Der Tafelberg, das Kap der Guten Hoffnung, Pinguine in Simon’s Town, Whale Watching in Gansbaai, der Besuch einer Straußenfarm in Oudtshoorn, der Addo Elephant National Park und der Tsitsikamma Nationalpark waren sicherlich einige Highlights. Aber auch die Begegnungen mit den südafrikanischen Gastfamilien und den Musikern der Moravian Brass Band Union of South Africa waren unglaublich: Während der Reise von Kapstadt über Greyon/Genadendal bis nach Port Elizabeth und zurück wurde man überall herzlich empfangen.
Bei Ankunft in Mamre und Port Elizabeth wurden die Musiker musikalisch begrüßt und nach den Konzerten von den Gastfamilien und Musikerkollegen noch lecker bekocht.
Musikalische Workshops vor Ort
Highlight waren zudem die musikalischen Workshops ganz im Sinne des Reisemottos in Port Elizabeth: Einige Musiker veranstalteten einen Workshop mit Kindern und Jugendlichen des örtlichen Jugendorchesters, um anschließend das Erarbeitete der Gemeinde zu präsentieren. Getoppt wurde diese Erfahrung dann noch durch eine Gemeinschaftsprobe mit der örtlichen Concert Band.
Unter der musikalischen Leitung von Henning Klingemann wurden die beiden Werke „Greatest Showman“ und „Pata Pata“ gemeinsam erarbeitet und mit 81 Musikern am darauffolgenden Tag als Konzertabschluss präsentiert. Dies war für alle Musiker und auch das Publikum ein ganz besonderer Moment und zeigte sehr deutlich, dass Musik wirklich Menschen und Kulturen verbindet.
Das vierte und letzte Konzert fand auf dem Goede Hoop Wine Estate statt. Auch dies war eine Idee des Orga-Teams, die gar nicht so leicht umzusetzen war: Viele Weingüter mochten die Idee, sagten aber – da wir im südafrikanischen Frühling vor Ort waren –, dass sie eine solche Veranstaltung nur bei gutem Wetter durchführen könnten.

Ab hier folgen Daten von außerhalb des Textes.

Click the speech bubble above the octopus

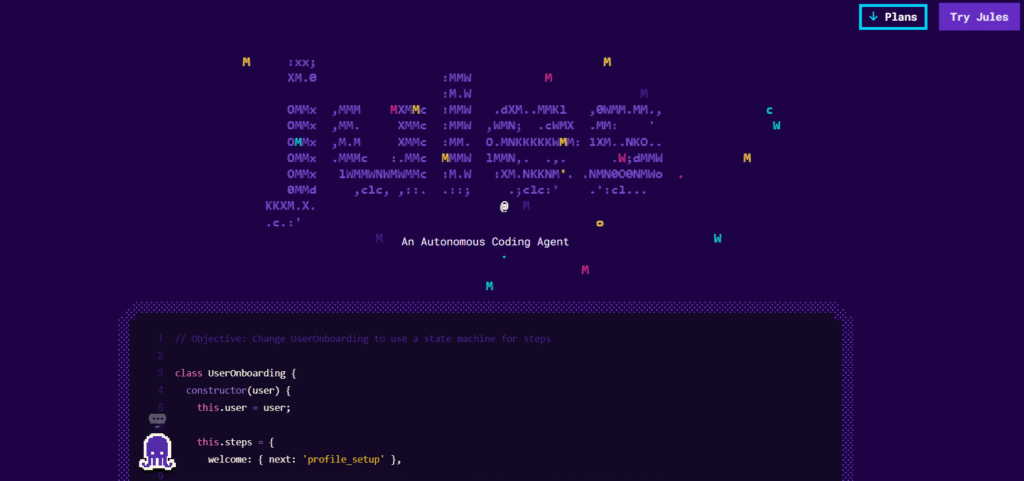157,419
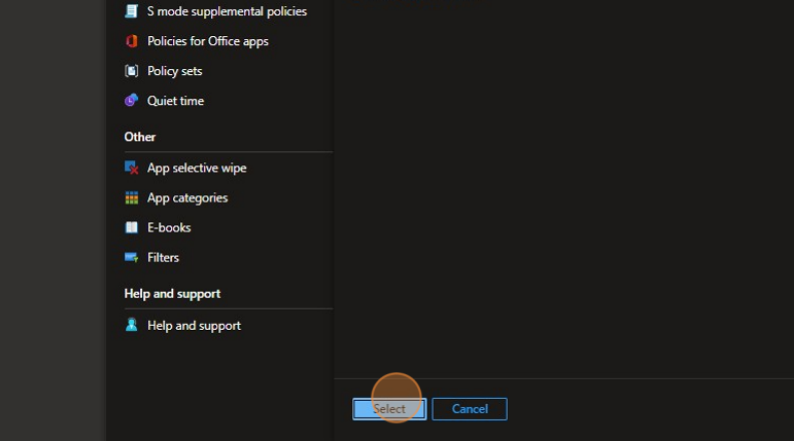Screen dimensions: 794x441
Task: Click the Filters icon
Action: 131,258
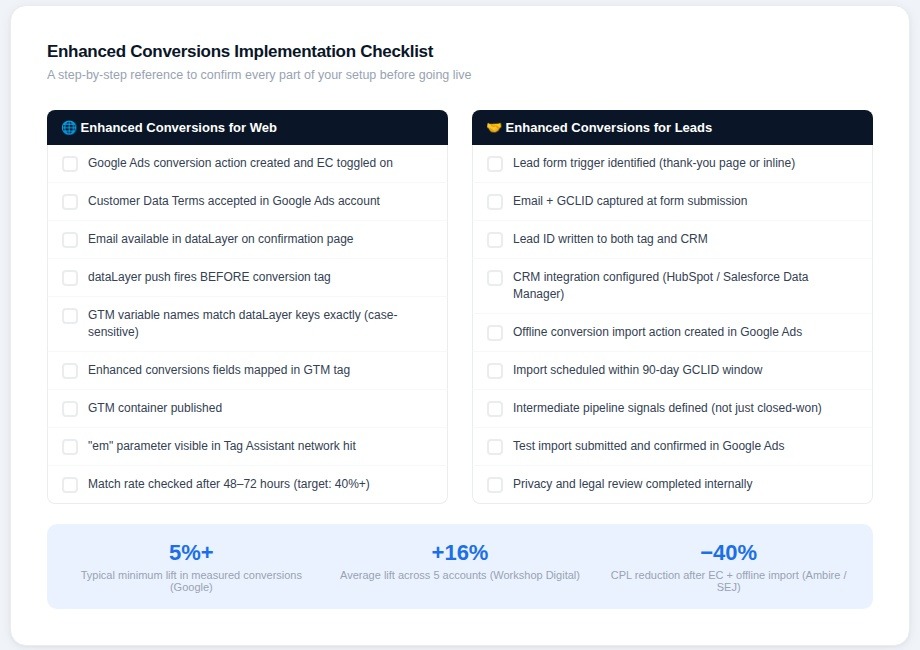Screen dimensions: 920x650
Task: Tick the Customer Data Terms accepted checkbox
Action: [70, 202]
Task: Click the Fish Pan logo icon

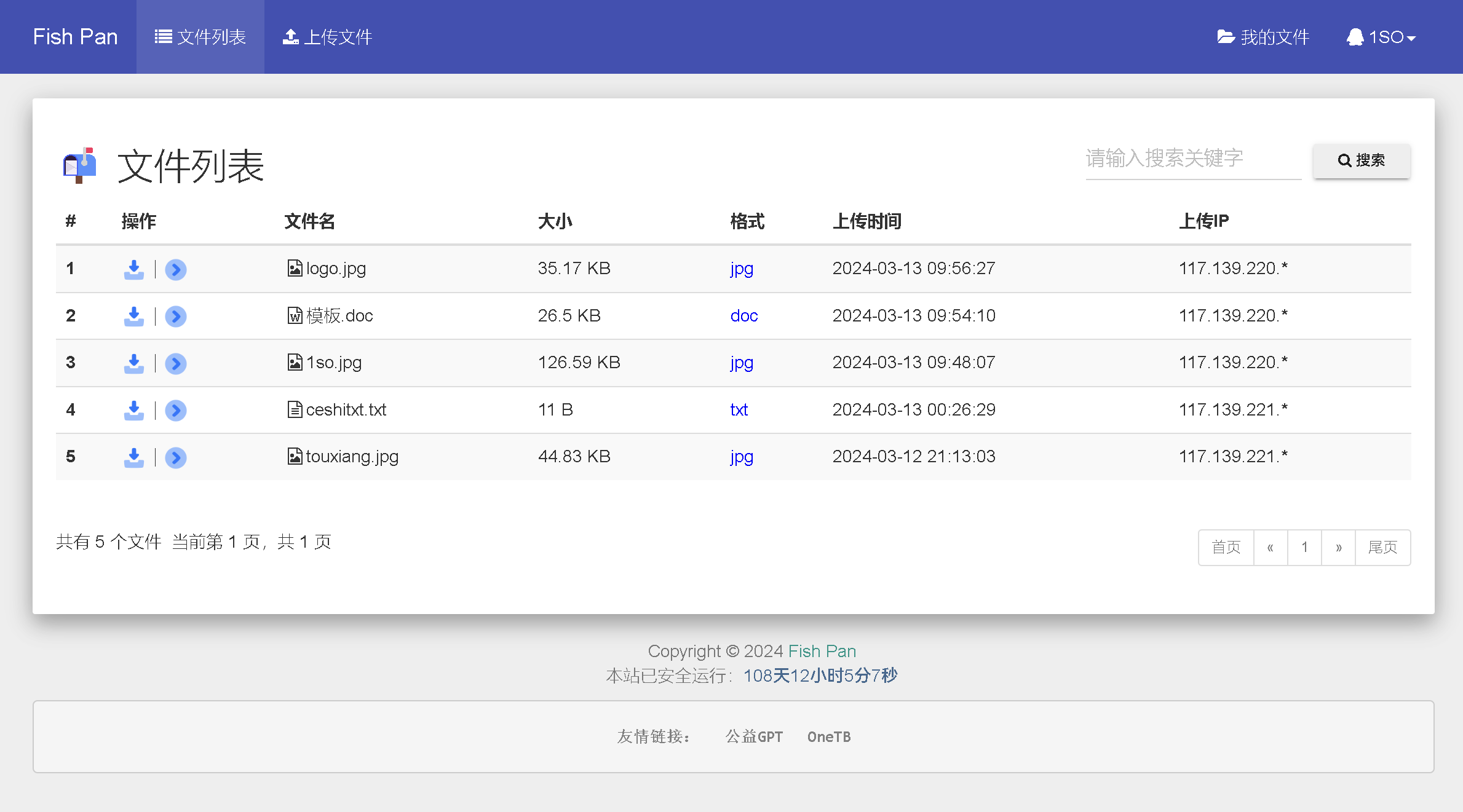Action: pos(79,163)
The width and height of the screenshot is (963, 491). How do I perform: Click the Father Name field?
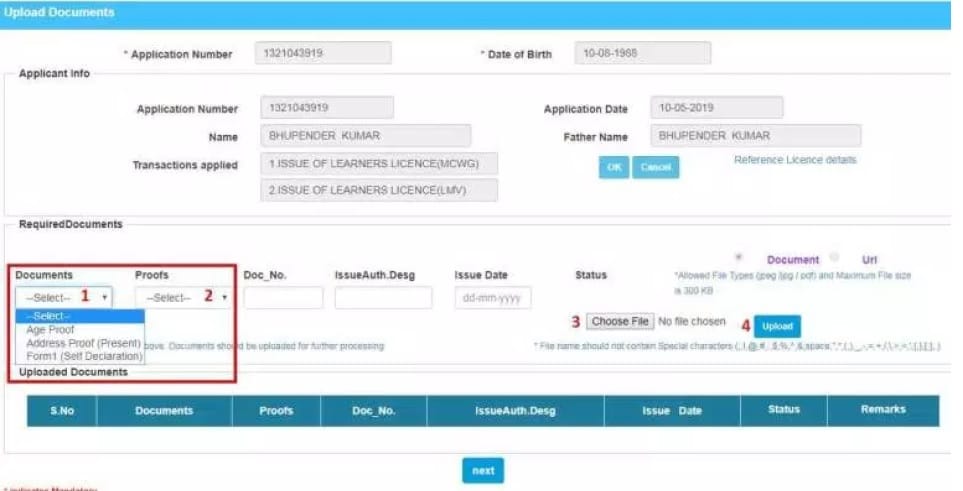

Dank Randolfs Unterstützung und der Offenheit des Besitzers Johan Bestbier vom Goede Hoop Wine Estate stieg in toller Atmosphäre im Grünen (aber unter erschwerten Bedingungen durch die einsetzende Dunkelheit und Kälte) eine Premiere auf dem Weingut. Das Konzert kam sehr gut an, die Besucher wurden bereits vor dem Konzert und in der Pause kulinarisch sowie mit den hauseigenen Weinen verwöhnt und das Orchester kam nach dem Konzert in den Genuss eines Braai (ein südafrikanisches Barbecue) und einer Weinprobe.
Das Erfolgsrezept? Motivation und Flexibilität
Was das Erfolgsrezept war, um diese Reise wirklich stattfinden zu lassen und nicht an den vielen Herausforderungen zu scheitern? Sicherlich gehört dazu ein hochmotiviertes Orga-Team, das viel Spaß an der Vorbereitung der Reise hatte und sich nicht von unzähligen Stunden und Hürden der Vorbereitung abschrecken ließ.
Aber eben auch flexible und motivierte Musiker, die sich voll auf die Einschätzungen und Planungen des Orga-Teams ver- und auch einließen. Und natürlich ein kooperativer und engagierter Dirigent, dem eine solche Reise nicht nur aus musikalischer Sicht, sondern auch für die Gemeinschaft besonders wichtig ist.
Die ganz besonderen Momente, persönliche Erlebnisse und Fotos der Reiseteilnehmer sind in einem Reisebericht auf unserer Homepage veröffentlicht.
- Flüge, Instrumententransport, Versicherungen – bei der Planung von Orchesterreisen sind einige Herausforderungen zu meistern.
- Ein engagiertes Organisationsteam ist für solch ein Vorhaben wichtig.
- Eine Orchesterreise ist nicht nur musikalisch, sondern auch kulturell, landschaftlich und kulinarisch horizonterweiternd.
- Die Eindrücke während der Reise entschädigen in der Regel für die Anstrengungen im Vorfeld.